§ Brief:
Hand back all of the records exactly as they read.

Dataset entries

....

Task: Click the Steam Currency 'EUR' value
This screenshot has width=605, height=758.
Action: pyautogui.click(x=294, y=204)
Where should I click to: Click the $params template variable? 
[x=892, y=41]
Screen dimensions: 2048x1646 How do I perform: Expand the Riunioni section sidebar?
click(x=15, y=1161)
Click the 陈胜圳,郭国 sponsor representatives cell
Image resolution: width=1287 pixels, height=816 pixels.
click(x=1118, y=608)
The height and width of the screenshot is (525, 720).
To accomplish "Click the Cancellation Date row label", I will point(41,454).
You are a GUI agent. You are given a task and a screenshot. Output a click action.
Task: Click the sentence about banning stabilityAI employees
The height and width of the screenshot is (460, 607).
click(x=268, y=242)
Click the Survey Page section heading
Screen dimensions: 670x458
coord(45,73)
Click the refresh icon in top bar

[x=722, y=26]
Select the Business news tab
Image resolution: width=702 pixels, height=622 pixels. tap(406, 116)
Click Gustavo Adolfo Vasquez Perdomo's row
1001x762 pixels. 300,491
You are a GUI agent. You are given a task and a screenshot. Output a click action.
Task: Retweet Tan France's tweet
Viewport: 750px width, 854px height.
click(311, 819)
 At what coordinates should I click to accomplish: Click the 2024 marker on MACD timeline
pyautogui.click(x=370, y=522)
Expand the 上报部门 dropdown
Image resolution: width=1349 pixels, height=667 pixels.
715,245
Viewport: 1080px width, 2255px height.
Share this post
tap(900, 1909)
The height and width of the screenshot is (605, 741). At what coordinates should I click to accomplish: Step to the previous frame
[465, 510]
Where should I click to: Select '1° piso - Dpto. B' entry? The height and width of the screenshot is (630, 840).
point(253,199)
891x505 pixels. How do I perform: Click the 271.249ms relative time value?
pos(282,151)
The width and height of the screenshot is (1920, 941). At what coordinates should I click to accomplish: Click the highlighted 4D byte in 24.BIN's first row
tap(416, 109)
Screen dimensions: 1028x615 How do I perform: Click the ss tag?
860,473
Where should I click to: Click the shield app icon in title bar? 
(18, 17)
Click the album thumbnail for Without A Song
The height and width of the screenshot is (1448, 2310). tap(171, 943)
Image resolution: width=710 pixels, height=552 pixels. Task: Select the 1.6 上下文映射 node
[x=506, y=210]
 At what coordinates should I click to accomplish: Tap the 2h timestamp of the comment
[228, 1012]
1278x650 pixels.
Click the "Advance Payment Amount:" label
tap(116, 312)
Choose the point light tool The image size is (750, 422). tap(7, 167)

....

§ Result of this task:
Task: Click the Steam Currency 'EUR' value
This screenshot has width=605, height=758.
Action: pyautogui.click(x=294, y=204)
Where should I click to: Click the $params template variable? 
[x=892, y=41]
Screen dimensions: 2048x1646 How do I perform: Expand the Riunioni section sidebar?
click(x=15, y=1161)
Click the 陈胜圳,郭国 sponsor representatives cell
Image resolution: width=1287 pixels, height=816 pixels.
click(x=1118, y=608)
The height and width of the screenshot is (525, 720).
To accomplish "Click the Cancellation Date row label", I will point(41,454).
You are a GUI agent. You are given a task and a screenshot. Output a click action.
Task: Click the sentence about banning stabilityAI employees
The height and width of the screenshot is (460, 607).
click(x=268, y=242)
Click the Survey Page section heading
Screen dimensions: 670x458
coord(45,73)
Click the refresh icon in top bar

[x=722, y=26]
Select the Business news tab
Image resolution: width=702 pixels, height=622 pixels. tap(406, 116)
Click Gustavo Adolfo Vasquez Perdomo's row
1001x762 pixels. 300,491
You are a GUI agent. You are given a task and a screenshot. Output a click action.
Task: Retweet Tan France's tweet
Viewport: 750px width, 854px height.
click(311, 819)
 At what coordinates should I click to accomplish: Click the 2024 marker on MACD timeline
pyautogui.click(x=370, y=522)
Expand the 上报部门 dropdown
Image resolution: width=1349 pixels, height=667 pixels.
715,245
Viewport: 1080px width, 2255px height.
Share this post
tap(900, 1909)
The height and width of the screenshot is (605, 741). At what coordinates should I click to accomplish: Step to the previous frame
[465, 510]
Where should I click to: Select '1° piso - Dpto. B' entry? The height and width of the screenshot is (630, 840).
point(253,199)
891x505 pixels. How do I perform: Click the 271.249ms relative time value?
pos(282,151)
The width and height of the screenshot is (1920, 941). At what coordinates should I click to accomplish: Click the highlighted 4D byte in 24.BIN's first row
tap(416, 109)
Screen dimensions: 1028x615 How do I perform: Click the ss tag?
860,473
Where should I click to: Click the shield app icon in title bar? 
(18, 17)
Click the album thumbnail for Without A Song
The height and width of the screenshot is (1448, 2310). tap(171, 943)
Image resolution: width=710 pixels, height=552 pixels. Task: Select the 1.6 上下文映射 node
[x=506, y=210]
 At what coordinates should I click to accomplish: Tap the 2h timestamp of the comment
[228, 1012]
1278x650 pixels.
Click the "Advance Payment Amount:" label
tap(116, 312)
Choose the point light tool The image size is (750, 422). tap(7, 167)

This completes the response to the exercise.